At that moment the only suitable candidate emerged -- Vaclav Havel.

To a certain sector of the Czech public, Havel was, indeed, more or less unknown, or known as the son of a rich capitalist, even as a convict, but the revolutionary ethos that seized the nation brought about a change of attitude. In a certain atmosphere, in the midst of a crowd, however civil and restrained, an individual suddenly identifies himself with the prevailing mood and state of mind, and captures the crowd's enthusiasm. It's true that the majority of the country shared in the doings of the former system, but it's also true that the majority hated it just because it had made them complicit in its awfulness, and hardly anyone still identified himself with that regime which had so often humiliated, deceived and cheated them.

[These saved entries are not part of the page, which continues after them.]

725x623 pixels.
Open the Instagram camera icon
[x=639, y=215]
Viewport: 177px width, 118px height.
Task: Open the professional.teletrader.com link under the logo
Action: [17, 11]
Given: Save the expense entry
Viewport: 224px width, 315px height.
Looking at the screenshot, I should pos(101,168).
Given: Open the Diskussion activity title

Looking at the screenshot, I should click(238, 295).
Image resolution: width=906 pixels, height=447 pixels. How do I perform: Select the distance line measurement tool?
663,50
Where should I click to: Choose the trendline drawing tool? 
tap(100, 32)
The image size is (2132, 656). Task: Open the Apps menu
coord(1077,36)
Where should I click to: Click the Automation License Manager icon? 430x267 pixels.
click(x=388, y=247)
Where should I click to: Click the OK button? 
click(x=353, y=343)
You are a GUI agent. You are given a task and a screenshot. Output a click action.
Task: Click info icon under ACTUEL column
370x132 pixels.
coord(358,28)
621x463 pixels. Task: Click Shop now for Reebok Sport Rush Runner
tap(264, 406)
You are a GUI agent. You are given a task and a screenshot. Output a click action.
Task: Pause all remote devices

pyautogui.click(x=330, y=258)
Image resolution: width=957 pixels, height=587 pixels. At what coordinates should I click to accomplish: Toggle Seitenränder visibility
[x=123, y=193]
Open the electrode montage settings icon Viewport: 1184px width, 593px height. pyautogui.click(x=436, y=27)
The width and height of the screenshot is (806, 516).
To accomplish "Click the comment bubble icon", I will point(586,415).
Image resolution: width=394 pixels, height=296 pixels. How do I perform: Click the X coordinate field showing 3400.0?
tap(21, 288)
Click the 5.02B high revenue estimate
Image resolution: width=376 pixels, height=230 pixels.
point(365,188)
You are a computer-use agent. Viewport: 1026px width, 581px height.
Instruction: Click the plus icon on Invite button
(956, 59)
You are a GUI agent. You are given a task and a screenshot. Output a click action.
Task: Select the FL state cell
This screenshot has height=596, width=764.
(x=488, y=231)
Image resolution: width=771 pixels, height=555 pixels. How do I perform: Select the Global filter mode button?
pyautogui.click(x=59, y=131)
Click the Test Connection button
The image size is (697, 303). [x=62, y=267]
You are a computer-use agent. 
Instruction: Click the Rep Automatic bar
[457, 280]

Within a few days, Havel became the symbol of revolutionary change, the man who would lead society out of its crisis.

Klima on fear and power
If power becomes so total that it can commit any arbitrary act, can falsely accuse anyone, arrest, try and sentence him for imaginary crimes, confiscate his property, his job, his freedom and, on top of it all, publicly dishonor him with insults, then fear can also become so total that almost none of those things need actually be done to maintain it. The powers that be need only occasionally demonstrate that they are willing and able to behave arbitrarily. We live in a world in which the powerful govern by means unlike anything humanity has ever known. They can control and exterminate individuals and entire peoples. As long as these means exist, our world will reamin a world of fear.

The fear that sleeps in the beds of the powerless gives a strong impetus to their dreams and their actions. The powerless person longing to escape his anxiety usually sees only two ways out: to flee beyond the reach of the hostile powers, or to become powerful himself. Fear engenders dreams of power.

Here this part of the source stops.